The true dragon curve is the shape you get from an infinite number of folds.
In this sample from More Hands-on Science, we’re looking at infinitely detailed shapes known as fractals. If you do this activity, you can discover a fractal called the dragon curve!
Take a new strip of paper. Fold it in half and then fold it in half again, putting the left end over the right end each time. Open it up, and then adjust each crease to be a right angle like before.
Take a third strip of paper. Fold it in half three times, being careful to put the left end over the right end each time. Lay it on its side and adjust the creases to be right angles, as before. Continue to follow this pattern to make a 4-fold shape and a 5-fold shape.

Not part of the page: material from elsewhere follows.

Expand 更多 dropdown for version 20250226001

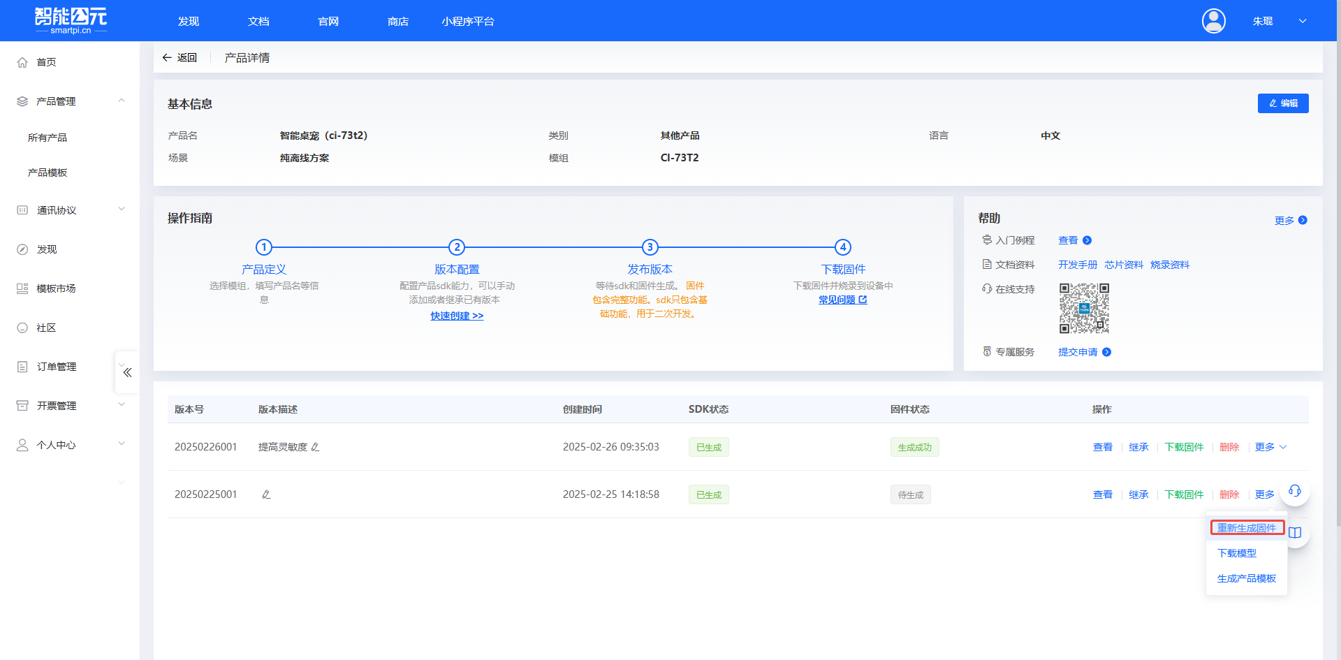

Make two 4-fold shapes and see if you can make the 5-fold shape out of them. Can you see a pattern in these shapes? (Hint: You may wish to use sticky tape to hold more complex shapes together.)The shapes you’ve been making are called dragon curves. You can make a bigger dragon curve by starting with a larger piece of paper and folding it in half more times. However, after about five folds, it becomes difficult to fold the paper in half.
You can also combine two smaller dragon curves to make a larger one. To do this, you’ll need to put the correct ends together so they meet at a right angle. There are a few different ways you could do this, but only one of them is correct – to check, compare it with a single-folded curve.
Although we’re calling all these shapes ‘dragon curves’, there’s actually only one shape that’s truly a dragon curve. The true dragon curve is the shape you get from an infinite number of folds.
Smaller sections of the dragon curve – like the ones in this activity – are also known as the Jurassic Park dragon. This is because they were found on the section title pages of Michael Crichton’s famous novel, Jurassic Park.
If you made a mistake in this activity, don’t worry! That’s real-life maths.
Lots of patterns can be made from doing the same thing over and over. But the patterns can react differently when a mistake is made. Sometimes a mistake doesn’t change the result that much – for example, if you get one of the last folds backwards in this activity. But other mistakes can have huge consequences!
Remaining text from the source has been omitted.